Where the word "agent" shows up in a line below, that line is counted. State how many lines are counted, without any other words.

** Opening Extracted information block **

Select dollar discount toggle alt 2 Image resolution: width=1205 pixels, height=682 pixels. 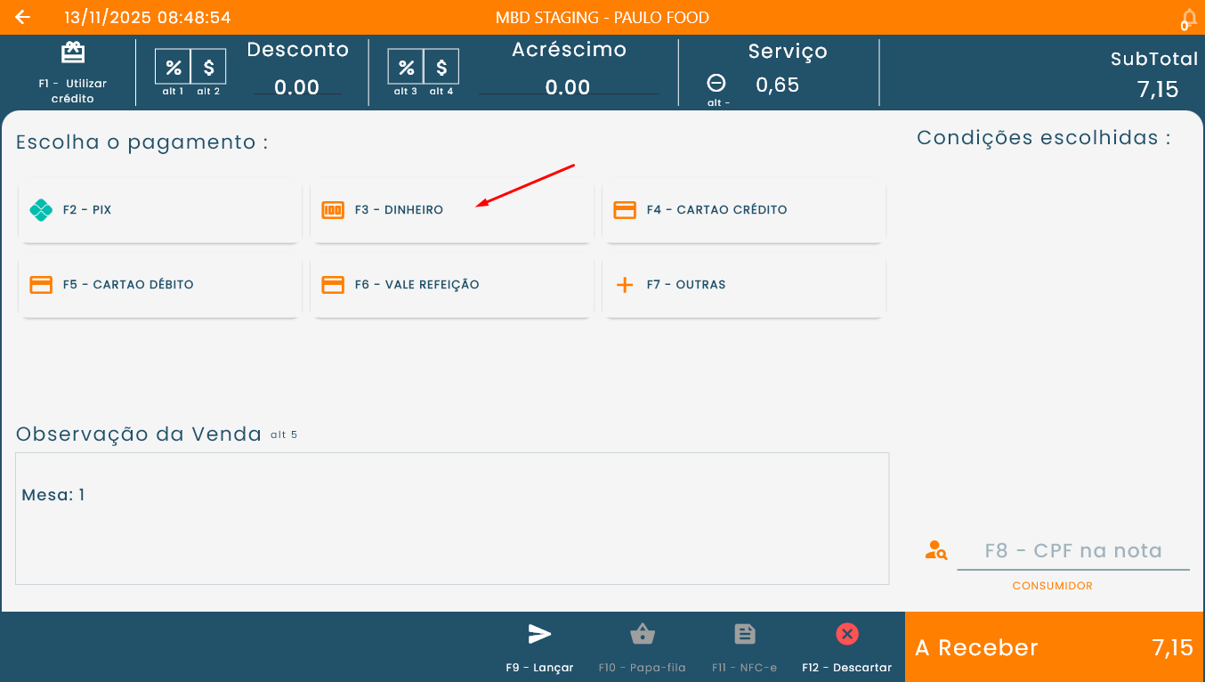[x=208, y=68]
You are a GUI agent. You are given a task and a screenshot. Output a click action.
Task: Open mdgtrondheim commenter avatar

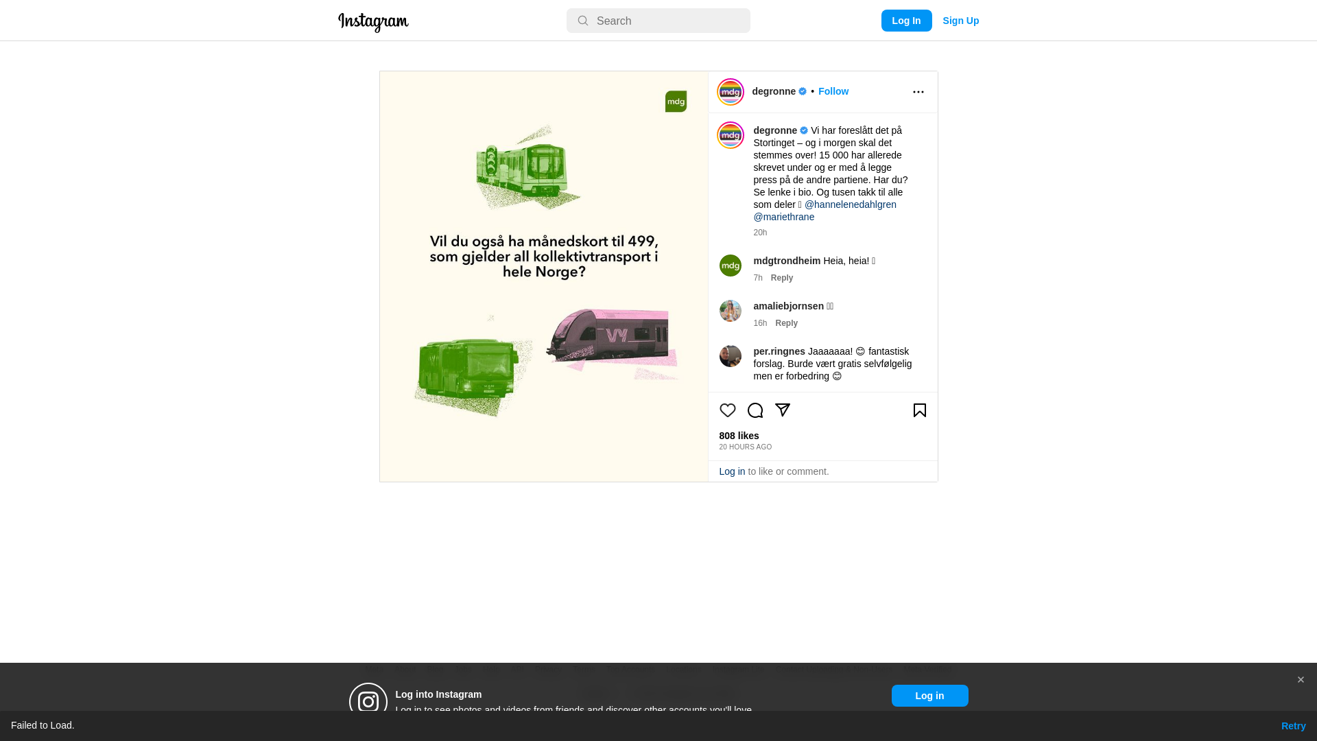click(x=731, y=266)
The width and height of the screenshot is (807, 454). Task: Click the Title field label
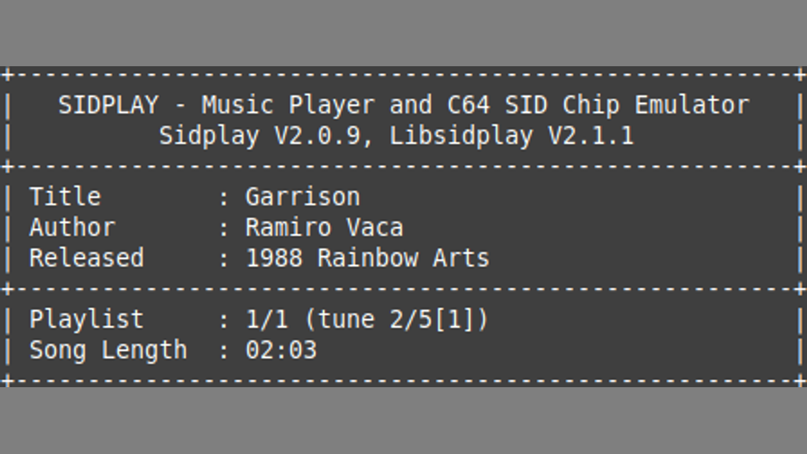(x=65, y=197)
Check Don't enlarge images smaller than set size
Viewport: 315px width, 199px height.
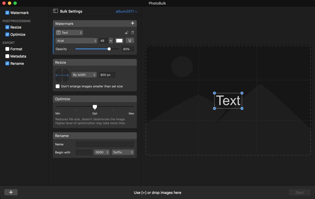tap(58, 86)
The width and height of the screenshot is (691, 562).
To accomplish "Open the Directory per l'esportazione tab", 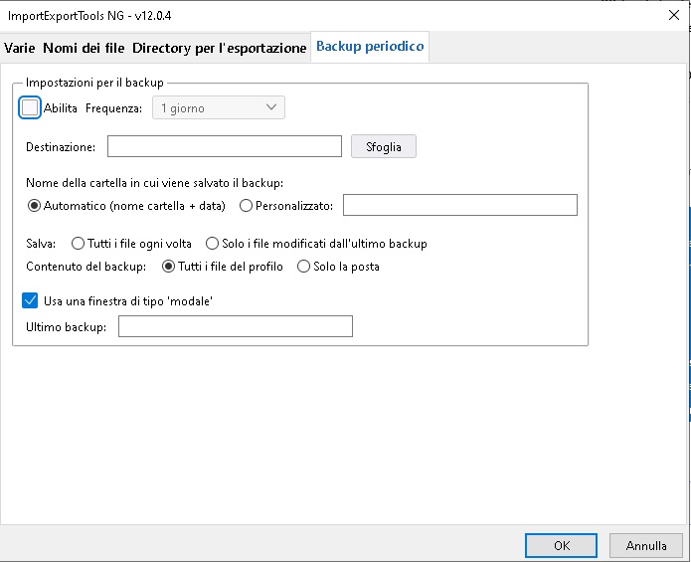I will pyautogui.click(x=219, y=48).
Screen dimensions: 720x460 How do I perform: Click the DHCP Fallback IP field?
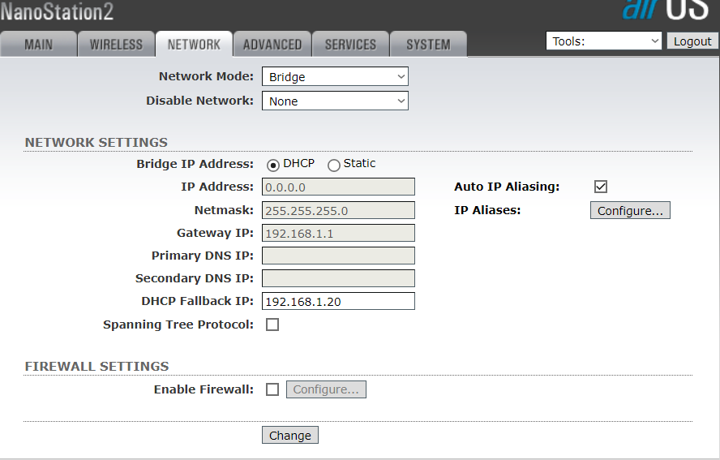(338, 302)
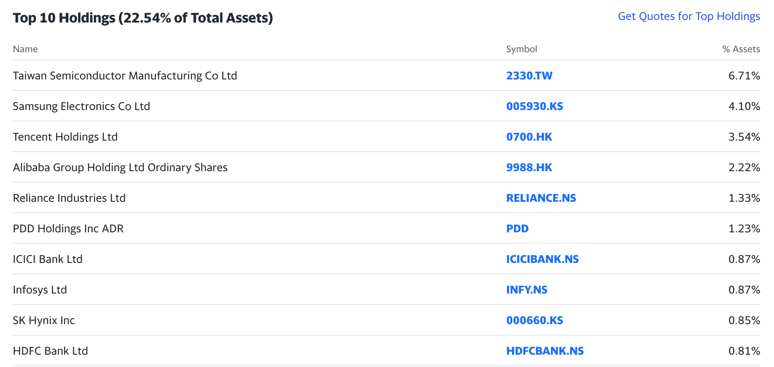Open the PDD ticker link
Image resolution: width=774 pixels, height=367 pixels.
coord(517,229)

** Closing Extracted information block **
** Opening Extracted information block **

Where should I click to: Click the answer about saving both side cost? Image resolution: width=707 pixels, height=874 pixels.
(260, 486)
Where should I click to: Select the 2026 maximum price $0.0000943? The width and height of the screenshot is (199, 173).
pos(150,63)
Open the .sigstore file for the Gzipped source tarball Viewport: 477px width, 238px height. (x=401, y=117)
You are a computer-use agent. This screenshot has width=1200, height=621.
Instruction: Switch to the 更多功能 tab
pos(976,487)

** Closing Extracted information block **

Task answer = 2